Humala mostrou um pouco do seu estilo na entrevista dada a um grupo de jornalistas, entre eles, Janaína Figueiredo, do GLOBO. Perguntado sobre o fato de sua mãe defender o fuzilamento de homossexuais e o irmão o fuzilamento de Toledo, Humala respondeu: "Eu não sei o que diria sua vovozinha se eu perguntasse até quando você usou fraldas." Fino, o rapaz.
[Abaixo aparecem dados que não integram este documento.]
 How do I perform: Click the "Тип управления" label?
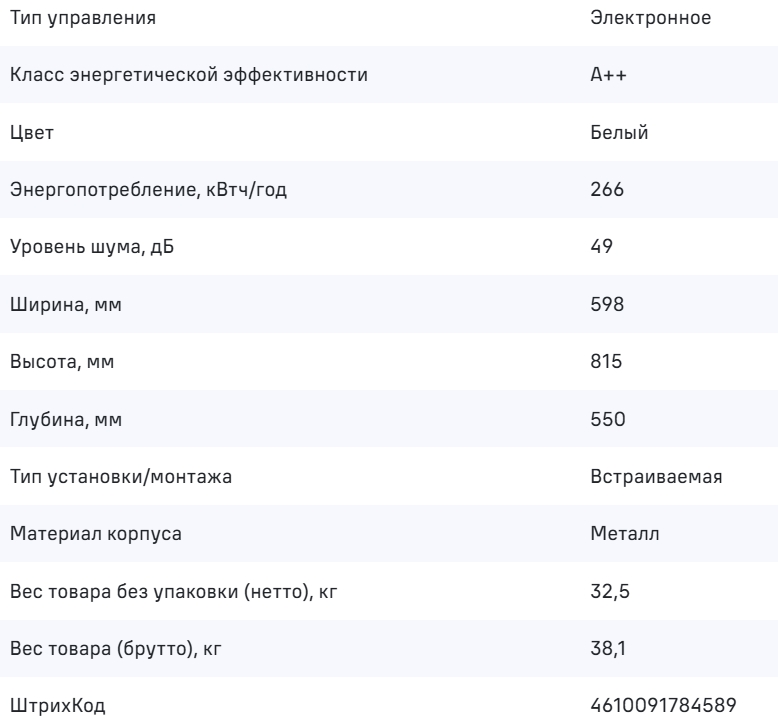tap(68, 17)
O próximo mês vai esquentar ainda mais o temperamento do candidato favorito no Peru. Ele terá que enfrentar a rejeição completa dos mais ricos e um oponente para lá de controverso. Alan García, que estava na frente da direitista Lourdes Flores ontem à tarde com quase 90% das urnas apuradas, tem usado como estratégia a confissão de arrependimento em relação a seu passado. García governou o Peru de 1985 a 1990. Entregou um país quebrado, em colapso, e saiu sob acusação de corrupção. Explica seu péssimo desempenho como conseqüência de ter chegado jovem demais à Presidência e ter enfrentado um cenário externo desfavorável. Lembra que outros governantes da época deixaram seus países com enorme inflação. Seu contemporâneo no Brasil foi o presidente José Sarney. Sua vantagem é que tem quadros para governar o Peru. O Apra, partido de Alan García, é o mais bem estruturado, está espalhado por todo o país. Tem votos em todas as regiões, em todas as classes, mas muita rejeição pelo seu passado. Humala tem votação concentrada entre os pobres e nos grotões, e altíssima rejeição entre a classe média e os ricos.
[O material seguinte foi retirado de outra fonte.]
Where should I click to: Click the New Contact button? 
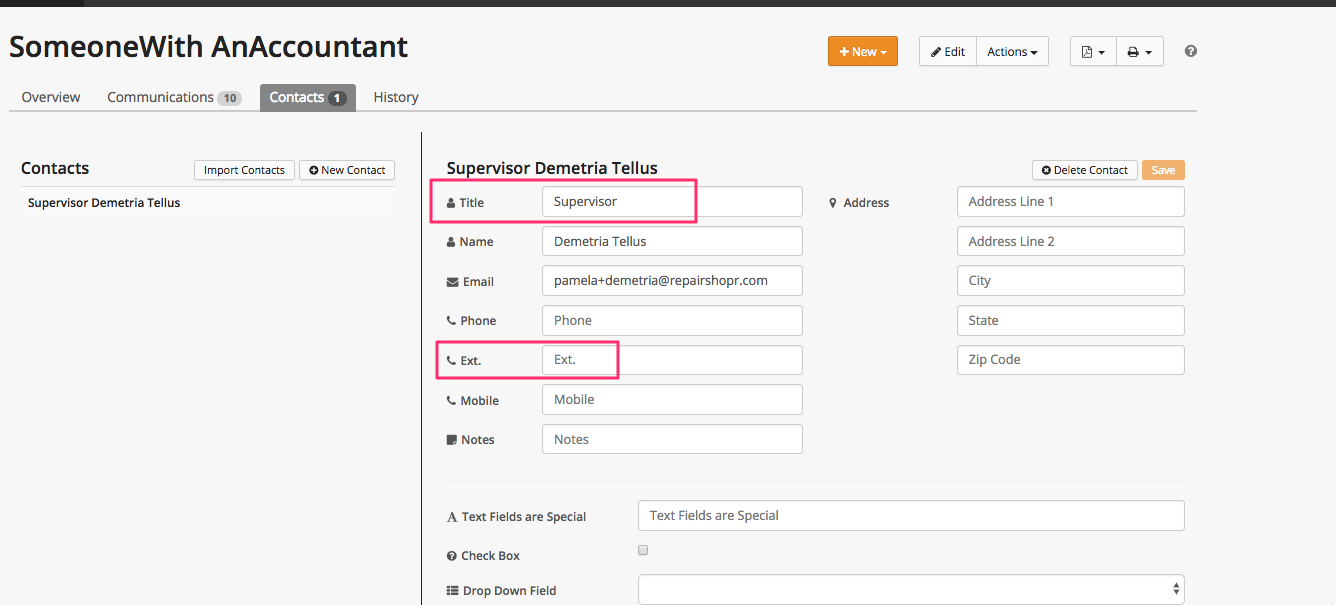pos(347,170)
No seu programa de governo, Humala usa a mesma linguagem gelatinosa de Evo Morales. Diz que os setores estratégicos da economia peruana serão postos a serviço da população peruana. Ninguém sabe o que isso significa. A embaixada do Brasil lá levou os principais empresários brasileiros que operam no Peru para conversas com todos os candidatos. Humala os tratou muito bem, da mesma forma que Morales fez com a Petrobras na campanha e nos primeiros momentos do governo.

Há várias empresas brasileiras no Peru, principalmente a Petrobras, que produz petróleo e gás lá. A estatal brasileira está em cinco postos de gás. O gás, aliás, é a grande esperança do povo peruano. O pessoal de Humala não ameaça com expropriação, mas diz que quer que a Petroperu, que havia vendido todas as suas concessões, volte a explorar gás e petróleo com sócios. A mesmíssima conversa de Evo Morales, que dizia querer apenas que a YPFB fosse sócia da Petrobras, até baixar um decreto que assume a propriedade das multinacionais, inclusive da Petrobras. Quatro grandes empreiteiras brasileiras estão no Peru: Odebrecht, Camargo Corrêa, Andrade Gutierrez e Queiroz Galvão. O BNDES tem US$ 400 milhões para financiar as operações brasileiras lá, mas, até agora, o dinheiro não saiu da Avenida Chile; felizmente. É que o governo de Alejandro Toledo não quer saber de dar garantias do Tesouro peruano às operações privadas. Toledo sabe o que faz. Aqui, o governo Fernando Henrique negava esse tipo de aval, porém, no governo Lula, a garantia passou a ser concedida. Estão no Peru também AmBev, Natura, Votorantim, Vale e outras grandes empresas brasileiras.

No programa macroeconômico, o candidato Ollanta Humala deixou de lado toda a retórica radical para defender o seguinte: austeridade nos gastos públicos, metas de inflação e câmbio flutuante. Isso soa familiar? O fiador desse programa é um ex-diretor do Banco Central.

Toledo assumiu como um presidente "cholo". Foi comemorado como um fenômeno igual ao de Evo Morales. Mas acabou decepcionando. Um estudo do Banco Mundial mostra que, nos anos Toledo, o país cresceu, mas as pessoas não melhoraram de vida. O crescimento se concentrou em setores que empregam pouco, como a mineração; ou empregam mal, como a agricultura.

O Peru é um enigma. Ollanta Humala é imprevisível. Ele tem linguagem ambígua, como Morales, mas, ao contrário do líder boliviano, não saiu do movimento social, e, sim, das Forças Armadas. Tem um programa econômico conservador como Lula. Não tem quadros para governar, igual a Morales. Racha o país como Hugo Chávez. Tudo é incerto, mas, nestes estranhos tempos de hoje, o mercado acha que o risco-Peru está diminuindo.

A COMEMORAÇÃO foi um pouco cedo. Publiquei aqui que a Câmara Americana de Comércio entendeu que o senador americano Charles Grassley iria propor o fim da sobretaxa ao álcool. Ele informa de lá, pela embaixada americana, que não está pensando nisso. Era mesmo esmola demais!